• [Задания к работе]
A: Ответьте по фрагменту на три вопроса:
(i) В каком журнале текст был опубликован первоначально?
(ii) Чем, согласно фрагменту, будут неврозы в будущем?
(iii) Чьи слова, по словам фрагмента, западной культуре надо было воспринять в себя?
B: Переведите на английский язык предложение из фрагмента: «Может быть, наступит такой день, когда перестанут понимать, что такое безумие».

• [Фрагмент документа]
□ □ □ □
Настоящий текст Мишеля Фуко является своего рода «авторефератом» его первой большой работы «История безумия». Опубликованный первоначально в авторитетном журнале «Табль Ронд «(Foucault M. La folie, l`absence de l`oeuvre // La Table Ronde. 1964. N 196. P. 11–21), текст был включен в виде приложения в 3-е издание «Истории безумия «(1972 г.).
Может быть, наступит такой день, когда перестанут понимать, что такое безумие. Эта фигура замкнется на себе, не позволяя более разгадывать следы, которые она оставит. А для несведущего взгляда будут ли сами эти следы чем то иным, нежели простыми черными отметинами? Вернее всего, они будут вписаны в конфигурации, которые сегодня нам никак не нарисовать, но которые в будущем станут необходимыми координатами прочтения нашего бытия и нашей культуры, нас самих. Тогда Арто будет принадлежать к почве нашего языка, а не к его разрыву; неврозы будут конститутивными формами нашего общества (а не отклонениями от них). И все то, что сегодня мы переживаем как нечто предельное, или странное, или невыносимое, достигнет безмятежной позитивности. И все Запредельное, Внеположенное, все, что обозначает ныне наши пределы, станет, чего доброго, обозначать нас самих.
Останется только загадка этой Внеположенности. Люди будут спрашивать себя, что же за странное разграничение играло нашей историей с глубокого Средневековья и вплоть до ХХ века, а может быть и дольше? Почему западная культура отбросила в сторону своих рубежей то, в чем она вполне могла узнать самое себя, то, в чем она себя действительно узнавала, правда, выбирая при этом окольные пути? Почему, ясно поняв в ХIX веке и даже раньше, что безумие образует обнаженную истину человека, она, тем не менее, оттеснила его в это нейтральное и неясное пространство, где его как будто бы и не было? И почему при этом надо было воспринять в себя слова Нерваля или Арто, почему надо было узнавать себя в словах, а не в поэтах?
□ □ □ □
• [Исходные данные]
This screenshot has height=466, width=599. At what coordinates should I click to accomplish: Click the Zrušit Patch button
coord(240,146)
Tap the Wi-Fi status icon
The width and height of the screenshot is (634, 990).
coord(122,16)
□ □ □ □
• [Ответы к заданиям]
A:
(i) В журнале «Табль Ронд» (La Table Ronde), 1964 год.
(ii) Конститутивными формами нашего общества, а не отклонениями от них.
(iii) Слова Нерваля или Арто.

B: Perhaps a day will come when people will no longer understand what madness is.